A10GAC - I would strongly urge you to consider the larger HF lathe. Why waste the initial investment if you plan to upgrade? I really don't plan on turning anything large, however I will use the additional power. In addition, Michael is correct. While my lathe cost me barely 200.00, I have about triple that amount invested in the form of tooling, chucks, mandrels, etc. If you count the worksharp 3000 I bought a few weeks back it's quadruple the cost of the lathe. Not only that but due to some unexpected illnesses in my family, I have not even taken anything out of the boxes yet, so I many find I need more "stuff". 
I had similar space issues and got pretty creative with shop fixtures that could be dual purpose, and also bought a shed to house the larger outdoor power equipment. Gas and sawdust do not (and should not) mix anyway.


----------



## crank49 (Apr 7, 2010)

I am not trying to sway you away from the Rikon at all. I have a Rikon bandsaw and 6" jointer and I am extremely pleased with both of them. I like my Rikon products.

But I have noticed a couple of comments about the MT-2 taper of the Rikon and the thread of the spindle. The HF has the exact same MT-2 taper tail stock and the same spindle thread as the Rikon, Jet, Penn State, etc. The fiit and finish of the HF is where it comes up short.

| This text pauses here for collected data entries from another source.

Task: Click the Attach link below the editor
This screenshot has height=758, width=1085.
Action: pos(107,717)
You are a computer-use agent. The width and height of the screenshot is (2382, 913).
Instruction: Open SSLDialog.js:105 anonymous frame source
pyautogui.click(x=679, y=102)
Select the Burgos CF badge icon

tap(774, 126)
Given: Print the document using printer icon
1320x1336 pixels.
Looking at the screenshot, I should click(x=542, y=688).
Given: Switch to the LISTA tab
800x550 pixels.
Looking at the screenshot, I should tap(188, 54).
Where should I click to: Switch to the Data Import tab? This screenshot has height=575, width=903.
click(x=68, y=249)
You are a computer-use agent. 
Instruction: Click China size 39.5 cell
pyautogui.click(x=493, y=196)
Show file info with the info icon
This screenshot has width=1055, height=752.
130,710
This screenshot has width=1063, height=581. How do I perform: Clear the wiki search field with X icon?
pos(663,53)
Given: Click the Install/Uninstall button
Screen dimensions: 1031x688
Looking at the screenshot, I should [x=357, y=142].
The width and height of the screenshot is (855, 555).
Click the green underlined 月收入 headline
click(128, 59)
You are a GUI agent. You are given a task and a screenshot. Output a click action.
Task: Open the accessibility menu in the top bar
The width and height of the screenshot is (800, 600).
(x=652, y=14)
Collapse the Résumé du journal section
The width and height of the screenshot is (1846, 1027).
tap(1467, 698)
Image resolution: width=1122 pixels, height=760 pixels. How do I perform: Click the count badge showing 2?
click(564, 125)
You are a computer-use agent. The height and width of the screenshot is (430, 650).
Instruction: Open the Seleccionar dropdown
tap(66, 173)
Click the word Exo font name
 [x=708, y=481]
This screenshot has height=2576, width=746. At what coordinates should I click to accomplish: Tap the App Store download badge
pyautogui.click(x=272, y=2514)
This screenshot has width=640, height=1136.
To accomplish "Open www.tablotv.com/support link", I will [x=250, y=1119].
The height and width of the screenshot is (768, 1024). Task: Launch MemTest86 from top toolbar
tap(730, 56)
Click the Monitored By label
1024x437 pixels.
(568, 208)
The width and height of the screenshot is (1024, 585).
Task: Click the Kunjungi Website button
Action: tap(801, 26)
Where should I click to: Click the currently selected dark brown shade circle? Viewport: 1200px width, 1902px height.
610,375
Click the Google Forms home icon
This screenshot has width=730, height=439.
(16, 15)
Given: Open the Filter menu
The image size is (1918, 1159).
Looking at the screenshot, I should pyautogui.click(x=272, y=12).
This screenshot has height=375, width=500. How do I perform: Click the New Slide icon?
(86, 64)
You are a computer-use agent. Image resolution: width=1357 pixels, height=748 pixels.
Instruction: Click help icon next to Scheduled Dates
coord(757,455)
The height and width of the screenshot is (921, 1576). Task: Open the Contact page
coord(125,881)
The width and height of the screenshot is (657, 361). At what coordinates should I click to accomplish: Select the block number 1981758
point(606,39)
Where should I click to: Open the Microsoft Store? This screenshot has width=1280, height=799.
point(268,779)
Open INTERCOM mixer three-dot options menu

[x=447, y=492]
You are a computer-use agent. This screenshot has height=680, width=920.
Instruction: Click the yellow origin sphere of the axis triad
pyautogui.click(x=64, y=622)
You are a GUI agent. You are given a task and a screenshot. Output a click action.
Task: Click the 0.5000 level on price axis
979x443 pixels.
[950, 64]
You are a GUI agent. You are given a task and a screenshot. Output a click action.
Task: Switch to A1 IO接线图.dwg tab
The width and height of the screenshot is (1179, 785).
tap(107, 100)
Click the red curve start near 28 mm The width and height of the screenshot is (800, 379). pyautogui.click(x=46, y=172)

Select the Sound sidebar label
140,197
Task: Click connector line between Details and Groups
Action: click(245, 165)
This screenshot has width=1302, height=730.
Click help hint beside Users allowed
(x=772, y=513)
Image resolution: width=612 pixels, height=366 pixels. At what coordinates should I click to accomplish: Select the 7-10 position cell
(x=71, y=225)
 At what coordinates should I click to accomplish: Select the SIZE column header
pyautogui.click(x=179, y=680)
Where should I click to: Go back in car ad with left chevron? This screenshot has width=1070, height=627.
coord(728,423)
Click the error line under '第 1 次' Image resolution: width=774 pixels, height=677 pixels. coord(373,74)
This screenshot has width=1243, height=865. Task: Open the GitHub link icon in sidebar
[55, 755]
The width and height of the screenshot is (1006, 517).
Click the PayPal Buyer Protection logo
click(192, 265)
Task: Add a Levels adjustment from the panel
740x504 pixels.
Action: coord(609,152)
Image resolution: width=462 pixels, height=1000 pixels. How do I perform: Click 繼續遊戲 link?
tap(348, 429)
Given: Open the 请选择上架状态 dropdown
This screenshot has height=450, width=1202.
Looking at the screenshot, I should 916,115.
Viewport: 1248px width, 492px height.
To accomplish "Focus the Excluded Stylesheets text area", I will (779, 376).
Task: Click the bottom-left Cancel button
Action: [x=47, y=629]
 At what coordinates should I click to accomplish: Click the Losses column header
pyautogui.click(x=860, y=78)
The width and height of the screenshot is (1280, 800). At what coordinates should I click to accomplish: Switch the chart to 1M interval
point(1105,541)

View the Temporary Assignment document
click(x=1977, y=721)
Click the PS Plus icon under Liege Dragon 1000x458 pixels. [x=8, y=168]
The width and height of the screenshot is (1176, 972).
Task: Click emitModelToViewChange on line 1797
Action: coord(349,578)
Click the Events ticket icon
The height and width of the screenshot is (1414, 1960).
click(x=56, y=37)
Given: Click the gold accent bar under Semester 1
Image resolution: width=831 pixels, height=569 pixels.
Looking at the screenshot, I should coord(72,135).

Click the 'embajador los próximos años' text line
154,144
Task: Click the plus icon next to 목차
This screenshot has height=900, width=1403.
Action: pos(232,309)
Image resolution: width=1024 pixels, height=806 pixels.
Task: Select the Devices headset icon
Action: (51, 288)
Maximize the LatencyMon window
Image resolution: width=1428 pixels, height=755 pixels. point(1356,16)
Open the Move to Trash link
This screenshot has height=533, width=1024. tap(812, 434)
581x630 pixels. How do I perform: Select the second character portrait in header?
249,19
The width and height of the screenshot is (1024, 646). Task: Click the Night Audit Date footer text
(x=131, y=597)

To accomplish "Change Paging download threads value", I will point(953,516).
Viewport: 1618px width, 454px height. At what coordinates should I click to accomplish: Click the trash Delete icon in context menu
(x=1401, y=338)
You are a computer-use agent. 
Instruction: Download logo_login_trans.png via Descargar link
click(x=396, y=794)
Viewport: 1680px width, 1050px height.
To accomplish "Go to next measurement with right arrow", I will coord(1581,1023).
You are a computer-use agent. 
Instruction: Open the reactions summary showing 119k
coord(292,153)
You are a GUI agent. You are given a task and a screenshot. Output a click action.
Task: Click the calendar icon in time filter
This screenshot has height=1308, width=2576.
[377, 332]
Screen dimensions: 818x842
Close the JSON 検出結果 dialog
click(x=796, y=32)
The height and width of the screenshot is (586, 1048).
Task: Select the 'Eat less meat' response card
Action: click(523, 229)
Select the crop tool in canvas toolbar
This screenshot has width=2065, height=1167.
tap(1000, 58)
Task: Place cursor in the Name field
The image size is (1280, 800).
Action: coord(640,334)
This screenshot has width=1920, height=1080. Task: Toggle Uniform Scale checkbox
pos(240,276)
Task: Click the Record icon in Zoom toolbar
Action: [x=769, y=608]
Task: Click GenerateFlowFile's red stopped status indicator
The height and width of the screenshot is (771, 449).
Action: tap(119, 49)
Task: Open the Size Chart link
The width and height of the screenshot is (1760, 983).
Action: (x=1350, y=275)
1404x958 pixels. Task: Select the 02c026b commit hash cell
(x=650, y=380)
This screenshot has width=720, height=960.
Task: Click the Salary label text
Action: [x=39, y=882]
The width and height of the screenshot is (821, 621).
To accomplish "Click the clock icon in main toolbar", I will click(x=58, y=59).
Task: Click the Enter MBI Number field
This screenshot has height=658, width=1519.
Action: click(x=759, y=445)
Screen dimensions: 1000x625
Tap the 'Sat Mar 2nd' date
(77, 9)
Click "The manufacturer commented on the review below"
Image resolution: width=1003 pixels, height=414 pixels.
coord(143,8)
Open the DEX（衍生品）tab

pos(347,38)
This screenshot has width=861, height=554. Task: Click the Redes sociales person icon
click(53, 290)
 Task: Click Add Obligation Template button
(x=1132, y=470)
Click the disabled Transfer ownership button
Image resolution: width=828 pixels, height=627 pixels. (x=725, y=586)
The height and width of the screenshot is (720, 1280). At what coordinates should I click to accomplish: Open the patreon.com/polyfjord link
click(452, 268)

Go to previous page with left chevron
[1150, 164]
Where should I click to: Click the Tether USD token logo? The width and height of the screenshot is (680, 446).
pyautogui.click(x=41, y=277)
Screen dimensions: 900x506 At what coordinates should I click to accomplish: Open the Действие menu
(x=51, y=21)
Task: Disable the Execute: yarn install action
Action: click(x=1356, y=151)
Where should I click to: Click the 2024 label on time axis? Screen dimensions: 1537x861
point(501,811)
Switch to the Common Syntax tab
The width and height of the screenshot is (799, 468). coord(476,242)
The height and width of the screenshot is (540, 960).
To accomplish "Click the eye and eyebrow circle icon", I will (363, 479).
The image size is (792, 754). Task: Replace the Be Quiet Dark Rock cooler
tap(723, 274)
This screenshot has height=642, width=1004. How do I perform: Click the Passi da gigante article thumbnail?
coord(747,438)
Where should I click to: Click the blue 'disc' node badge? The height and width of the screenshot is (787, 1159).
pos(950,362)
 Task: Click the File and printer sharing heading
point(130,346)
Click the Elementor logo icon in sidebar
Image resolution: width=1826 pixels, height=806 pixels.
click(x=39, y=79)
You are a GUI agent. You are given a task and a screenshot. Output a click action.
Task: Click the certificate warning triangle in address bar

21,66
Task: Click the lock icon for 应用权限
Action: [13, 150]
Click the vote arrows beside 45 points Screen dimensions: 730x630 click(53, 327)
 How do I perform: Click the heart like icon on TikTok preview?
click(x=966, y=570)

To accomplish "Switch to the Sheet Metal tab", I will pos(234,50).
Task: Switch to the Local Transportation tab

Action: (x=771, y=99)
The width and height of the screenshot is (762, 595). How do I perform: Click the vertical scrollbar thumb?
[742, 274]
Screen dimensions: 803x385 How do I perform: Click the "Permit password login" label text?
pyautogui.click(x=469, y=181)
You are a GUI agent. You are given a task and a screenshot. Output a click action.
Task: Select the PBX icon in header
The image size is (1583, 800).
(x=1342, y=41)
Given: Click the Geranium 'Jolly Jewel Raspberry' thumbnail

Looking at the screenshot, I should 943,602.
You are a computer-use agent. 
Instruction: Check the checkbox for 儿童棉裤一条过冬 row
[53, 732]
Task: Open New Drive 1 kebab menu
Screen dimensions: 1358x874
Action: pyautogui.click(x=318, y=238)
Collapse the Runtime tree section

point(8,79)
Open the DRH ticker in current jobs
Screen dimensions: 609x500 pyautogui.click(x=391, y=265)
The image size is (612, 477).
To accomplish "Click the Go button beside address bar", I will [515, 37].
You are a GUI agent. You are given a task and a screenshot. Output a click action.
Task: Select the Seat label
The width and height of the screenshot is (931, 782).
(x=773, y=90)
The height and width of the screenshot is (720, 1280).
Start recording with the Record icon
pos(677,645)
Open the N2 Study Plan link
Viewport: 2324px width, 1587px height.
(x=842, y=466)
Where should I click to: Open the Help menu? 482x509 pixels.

Like I said, the HF is virtually the same machine as the Penn State except for the paint color. Having said that, I am only satisfied with the HF because I didn't spend much money on it. And I am glad I didn't because I now know I want a bigger machine. If pen turning is your goal, the Rikon will serve you well and is quality machine you will probably be happy with.


----------



## A10GAC (Dec 21, 2009)

OK, so here's where I'm at…the garage is space limited and sadly the tractor & accessories take up the shed (talk about accessories that cost $$, no complaints, the tractor saves me a ton of work around the yard.) also the reason the snowthrower lives in the garage. So at this point I'm committed to the smaller lathe. Given my skill level, or lack thereof, I'm not too worried about the bed length limitations at this point. It will also give me time to leverage a larger shed with the Mrs. when/if I decide that I can't live without a bigger lathe.


----------



## doordude (Mar 26, 2010)

i have a rikon, and it is hands down better than the hf.


----------



## rance (Sep 30, 2009)

A10, your first link to the HF unit has a MT1 tailstock. That, IMO, knocks it out of the running. The link that Bert included has an MT2 for the TS, but I don't see a thread spec. for the headstock. 1"-8 or 1.25"-8 are both acceptable. Do NOT go with MT1 anywhere or a non-standard thread for accessories. Just my 2c worth.


----------



## A10GAC (Dec 21, 2009)

Rance, there appear to be some discrepancies with HF's tech writers. The specs on the webpage list a MT-1 tailstock, but, if you download the product manual is calls out a MT-2 tailstock. The headstock spec shows as a 1"-8…but down in the reviews one talks about a 3/4"-16 thread.

The oddball thread and taper discrepancies are pushing me towards the Rikon. If I can get that info sorted out I may take a ride to the local HF store and see if the level of fit/finish is acceptable. My main concern is looking forward; if I decide to upgrade at a later date I would like a majority of the accessories to be able to carry forward to the new machine. I may never need the capability, but I want to make sure it's available.


----------



## rance (Sep 30, 2009)

A10, you have a good handle on this with the right thinking forward. You can expect to spend as much on accessories as you do you lathe. No, you'll spend MORE. Seriously. And don't forget about HF coupons and discounts. I look forward to seeing your new creations.


----------



## dhazelton (Feb 11, 2012)

I was going to buy the HF and read that the Morse taper head is not a conventional size, meaning bowl chucks etc will NOT fit it. Then decided to spend a bit more for a Penn State (Grizzly lathe like that unit gets poor reviews) and add a variable speed motor kit. Then I just said to heck with it and bought the JET VS. When you have to access the back of the lathe to change belts for every little speed change I'll bet it gets old. I like just dialing down to rough out and have infinite speed options as the piece gets more finished.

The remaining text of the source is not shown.